The man Time magazine called “the forgiveness trailblazer” because of his groundbreaking forgiveness research, has just returned from a five-week international speaking tour during which he provided specialized  forgiveness workshops and presentations to such diverse audiences as prison administrators and correctional facility innovators, cancer doctors and oncology specialists, and educational pioneers. 

Dr. Robert Enright

Dr. Robert Enright, forgiveness researcher and educator who co-founded the International Forgiveness Institute, travels globally twice per year to respond to at least a handful of the innumerable requests that flow into his office on an almost daily basis.

In addition to private meetings in some of the more than 30 countries where he has helped establish elementary and high school Forgiveness Education Programs in the past few years, his formal presentation schedule on this most-recent tour included stops at Ramat Gan, Israel; Bratislava, Slovakia; and Belfast, Northern Ireland.

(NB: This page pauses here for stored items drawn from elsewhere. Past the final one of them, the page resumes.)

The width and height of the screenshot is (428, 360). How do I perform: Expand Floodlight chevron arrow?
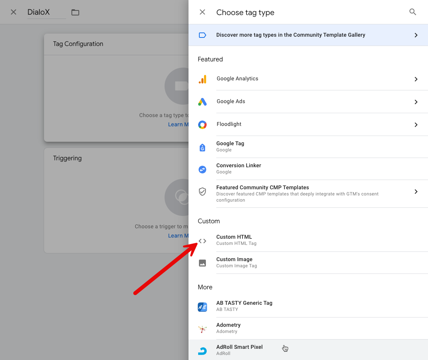click(x=416, y=125)
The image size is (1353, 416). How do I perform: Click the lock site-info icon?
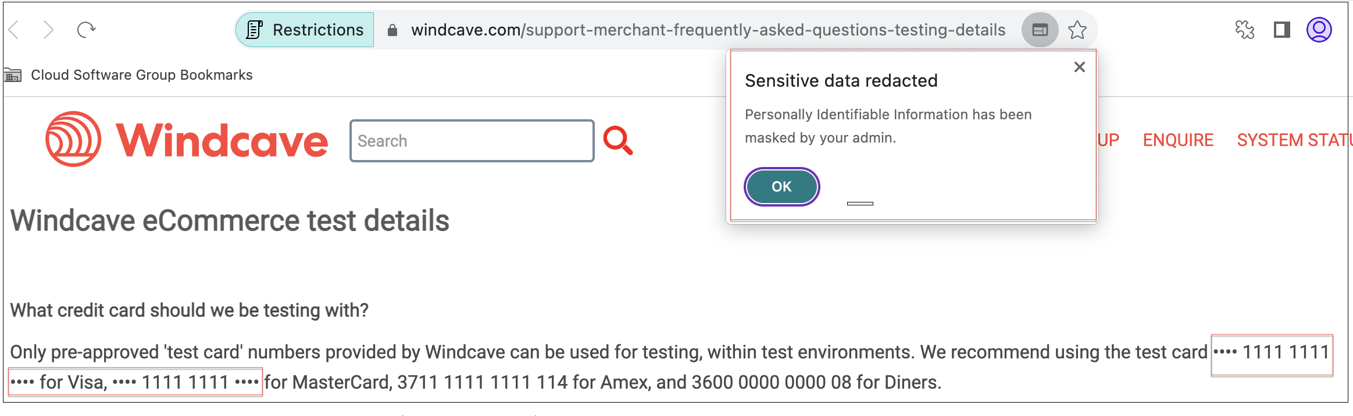tap(392, 30)
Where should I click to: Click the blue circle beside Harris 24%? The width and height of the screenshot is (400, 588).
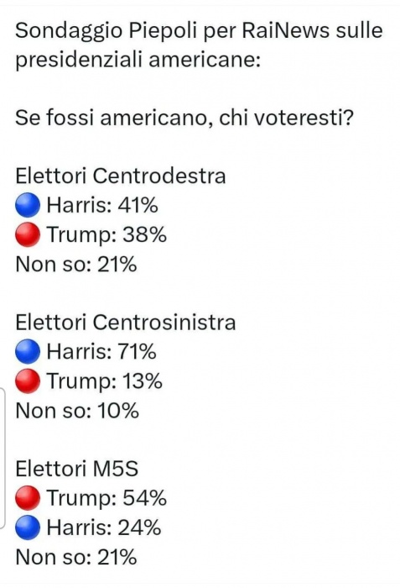click(28, 528)
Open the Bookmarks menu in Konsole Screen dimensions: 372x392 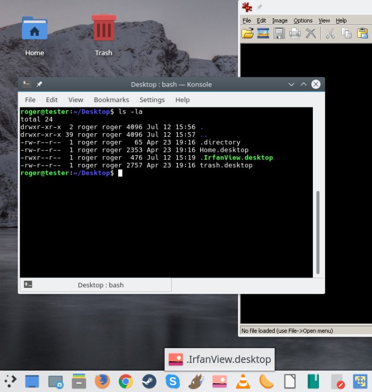[x=111, y=100]
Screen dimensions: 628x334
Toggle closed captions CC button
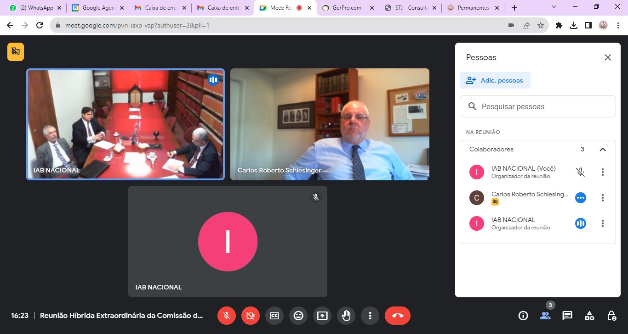pyautogui.click(x=274, y=316)
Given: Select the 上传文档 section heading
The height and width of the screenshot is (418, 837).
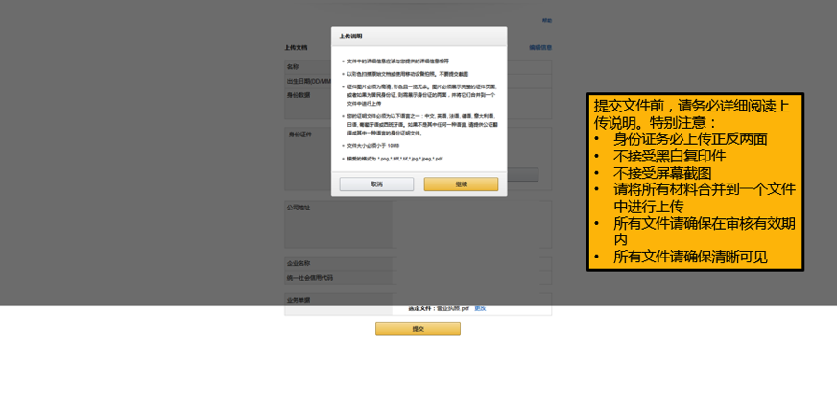Looking at the screenshot, I should click(296, 47).
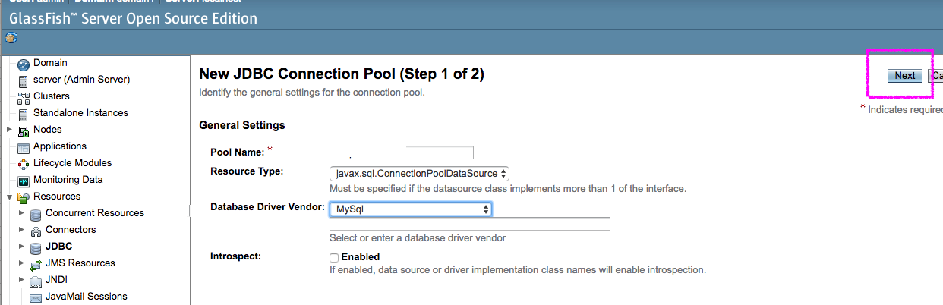Collapse the Resources tree node
This screenshot has height=305, width=943.
[x=10, y=197]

Those presentations included:

  • “Forgiveness Therapy for The Imprisoned: From Practice to Research Outcomes” on January 9 during the Restorative Justice, Forgiveness, and Prisoners Conference at Bar Ilan University in Ramat Gan, Israel–a short distance from Tel Aviv.
  • “Forgiveness Therapy for Patients with Multiple Myeloma and Other Blood Cancers,” on Jan. 16 (World Cancer Day 2019) during the Sympozium Integrativna Onkologia at the Slovak Academy of Sciences in Bratislava–the capital of the Slovak Republic.
  • “Forgiveness Education for Our Students” on Feb. 1 during the 12-day forgiveness-focused extravaganza in Belfast, Northern Ireland called the 4Corners Festival that ran from Jan. 30 through Feb. 10. The theme for the 2019 Festival was  “Scandalous Forgiveness.” Dr. Enright selected Belfast as the first city in which he would test his forgiveness education curriculum methodology. That was 17-years ago and the Program continues to this day.